[发明专利]一种检测探针的制备方法及用途

说明书

本发明涉及一种生物技术检测工具，具体地说是一种检测探针及其使用方法和它在基因荧光定性、定量杂交分析、医学诊断等生命科学研究中的应用。

多聚酶链式反应(PCR)可以连续扩增特定的基因片断，产生放大效应，目前已经被广泛而成功地用于获取某一目的基因。PCR在基因诊断方面同样具有广阔的应用前景，但一些问题限制了它的实际使用，主要问题有两点，一是不能准确定量；二是因为过于灵敏，易发生交叉污染，产生假阳性。为克服上述不足，人们采取了许多方法，如杂交法、竞争法、酶联法及尿苷酶降解法等，但均不很成功，直到最近荧光能量传递技术(fluorescende resonance energy transfer，简称FRET，下同)用于PCR定量后上述问题才得到较好的解决。
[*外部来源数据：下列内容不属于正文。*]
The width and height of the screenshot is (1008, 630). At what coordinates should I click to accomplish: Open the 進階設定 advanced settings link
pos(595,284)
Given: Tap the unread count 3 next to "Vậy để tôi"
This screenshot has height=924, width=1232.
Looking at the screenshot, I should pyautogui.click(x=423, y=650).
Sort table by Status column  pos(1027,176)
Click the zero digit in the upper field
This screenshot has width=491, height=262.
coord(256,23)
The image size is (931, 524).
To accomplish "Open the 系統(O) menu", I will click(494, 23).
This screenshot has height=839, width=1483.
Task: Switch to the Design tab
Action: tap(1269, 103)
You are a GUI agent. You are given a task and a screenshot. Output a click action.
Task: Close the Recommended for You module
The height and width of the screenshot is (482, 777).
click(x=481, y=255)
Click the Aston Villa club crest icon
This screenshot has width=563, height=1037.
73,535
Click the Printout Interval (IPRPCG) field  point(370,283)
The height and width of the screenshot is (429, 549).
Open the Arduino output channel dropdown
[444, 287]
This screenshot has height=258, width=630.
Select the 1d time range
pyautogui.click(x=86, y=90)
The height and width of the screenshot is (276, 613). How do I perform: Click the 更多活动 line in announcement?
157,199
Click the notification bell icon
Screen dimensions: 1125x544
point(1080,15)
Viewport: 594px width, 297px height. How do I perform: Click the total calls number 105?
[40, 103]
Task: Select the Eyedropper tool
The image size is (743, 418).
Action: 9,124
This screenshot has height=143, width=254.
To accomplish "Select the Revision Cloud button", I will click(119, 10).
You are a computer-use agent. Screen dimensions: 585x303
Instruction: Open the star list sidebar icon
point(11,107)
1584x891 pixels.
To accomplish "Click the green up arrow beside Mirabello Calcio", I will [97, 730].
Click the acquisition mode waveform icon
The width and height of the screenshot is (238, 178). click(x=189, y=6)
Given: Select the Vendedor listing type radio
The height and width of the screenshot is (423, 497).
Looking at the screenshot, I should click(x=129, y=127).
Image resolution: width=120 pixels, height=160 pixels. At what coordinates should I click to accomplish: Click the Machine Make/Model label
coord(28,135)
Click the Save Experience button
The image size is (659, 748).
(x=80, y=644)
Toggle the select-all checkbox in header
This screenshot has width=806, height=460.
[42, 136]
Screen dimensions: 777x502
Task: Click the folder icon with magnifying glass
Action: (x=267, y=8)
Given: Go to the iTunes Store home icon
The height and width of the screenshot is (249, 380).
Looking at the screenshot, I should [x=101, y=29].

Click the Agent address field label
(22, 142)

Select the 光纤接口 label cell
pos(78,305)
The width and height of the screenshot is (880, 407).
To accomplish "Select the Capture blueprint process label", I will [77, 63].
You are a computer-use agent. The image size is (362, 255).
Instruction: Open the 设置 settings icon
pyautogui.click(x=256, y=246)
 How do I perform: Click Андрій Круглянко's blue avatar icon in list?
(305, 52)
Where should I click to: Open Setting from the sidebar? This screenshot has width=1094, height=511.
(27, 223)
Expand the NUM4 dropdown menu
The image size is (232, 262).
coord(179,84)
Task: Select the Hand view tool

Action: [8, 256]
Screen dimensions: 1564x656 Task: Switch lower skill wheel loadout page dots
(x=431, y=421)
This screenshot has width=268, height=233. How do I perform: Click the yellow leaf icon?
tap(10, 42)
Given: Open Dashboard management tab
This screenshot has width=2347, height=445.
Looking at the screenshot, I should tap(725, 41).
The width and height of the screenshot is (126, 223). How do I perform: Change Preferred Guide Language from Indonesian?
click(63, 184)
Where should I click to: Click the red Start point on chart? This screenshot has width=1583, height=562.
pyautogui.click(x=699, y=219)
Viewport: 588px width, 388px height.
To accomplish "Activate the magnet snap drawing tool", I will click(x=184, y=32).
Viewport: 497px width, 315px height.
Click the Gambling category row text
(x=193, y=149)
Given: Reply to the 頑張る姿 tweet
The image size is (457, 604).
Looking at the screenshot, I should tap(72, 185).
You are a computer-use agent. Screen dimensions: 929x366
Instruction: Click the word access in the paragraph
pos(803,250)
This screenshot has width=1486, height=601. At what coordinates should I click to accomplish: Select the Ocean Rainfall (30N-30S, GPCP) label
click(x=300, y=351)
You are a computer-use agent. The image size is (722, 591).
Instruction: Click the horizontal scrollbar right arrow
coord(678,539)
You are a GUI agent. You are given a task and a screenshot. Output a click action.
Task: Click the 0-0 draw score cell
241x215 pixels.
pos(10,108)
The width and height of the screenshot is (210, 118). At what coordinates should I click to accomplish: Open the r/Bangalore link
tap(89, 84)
目前，实时PCR监测技术主要有四种。TaqMan技术是由PE公司开发的，该技术主要利用了Taq酶的5’外切酶活性。首先合成一个能与PCR产物杂交的探针，探针的5’端标记一种荧光分子，3’标记另一种荧光分子，3’端荧光分子能够吸收5’端荧光分子发出的荧光。正常情况下该探针没有荧光，但当溶液中有PCR产物时，探针与PCR产物结合，激活Taq酶的5’外切酶活性，5’端切割下来的荧光分子与3’端荧光分子连接后，探针发出荧光。切割的荧光分子数与PCR产物的数量成正比，因此根据PCR反应液的荧光强度即可计算出初始模板的浓度[Livak KJ.Allelic discrimination using fluorogenic probesand the 5’nuclease assay.Genet Anal 1999 Feb；14(5-6)：143-9]。分子信标技术也是在同一探针的两末端分别标记荧光分子和淬灭分子，与TaqMan探针不同的是，探针5’和3’末端可以分别形成一个8碱基左右的发卡结构。荧光分子和淬灭分子邻近时，不会产生荧光；而当溶液中有特异模板时，探针与模板杂交，探针的发卡结构破坏，产生荧光。荧光的强度与溶液中探针的量成正比，因此该技术也可用于PCR定量分析[Bialy H.Detecting drug-resistant tuberculosis：Beacons in thedark.Nat Biotechnol，1998，16：331.4.Piatek，AS，Tyagi S，Pol AC，et al.Molecular beacon sequence analysis for detecting dmg resistance inMycobacterium tuberculosis.Nat Biotechnol，1998，16：359-363]。Amplisensor是一种复合探针技术。它包括长度不同，但具有互补序列的两个探针，短探针上连接淬灭物，长探针上连接荧光物，长探针5’端多出的7个碱基GCGTCCC可以与PCR引物互补。PCR扩增前，两探针杂交在一起，溶液中没有荧光；PCR扩增时，在连接酶的作用下长探针与PCR引物连接，长探针一引物复合物中的代引物部分作为半套式引物参入模板，淬灭探针释放，破坏了FRET，从而产生荧光，荧光的强度与扩增时加入的模板量成正比[Chiang PW.Song WJ，Wu KY，et al.Use of a fiuorescent-PCR reaction to detect genomicsequence copy number and transcriptional abundance.Genome Res.1996，6(10)：1013-1026.]。LightCycler是Roche公司新近开发的一种PCR定量技术，该技术的特点也是将荧光分子和淬灭分子分别标记在两个不同的探针上，产生发光探针和淬灭探针，发光探针的5’端连接荧光分子，淬灭探针的3’端连接淬灭分子。由于设计的两个探针可与模板同一条链相邻的序列杂交，杂交时两探针的荧光分子和淬灭分子紧密相邻，从而发生FRET而使荧光淬灭。荧光淬灭的程度与起始模板的量成反比，以此可以进行PCR定量分析[Sagner G，Goldstein C，Miltenburg RV.Detection of multiple reporter dyes in real-time，on-linePCR analysis with the LightCycler system.Roche MolecularBiochemicals BIOCHEMICA，1999，2：7-11]。上述FRET技术均存在一些缺陷，如淬灭不彻底，合成和标记复杂，成本高，非特异扩增不易区分等等。本发明人在综合现有技术优点的基础上，发明了一种新的FRET探针技术，该技术在很大程度上克服了现有技术的不足。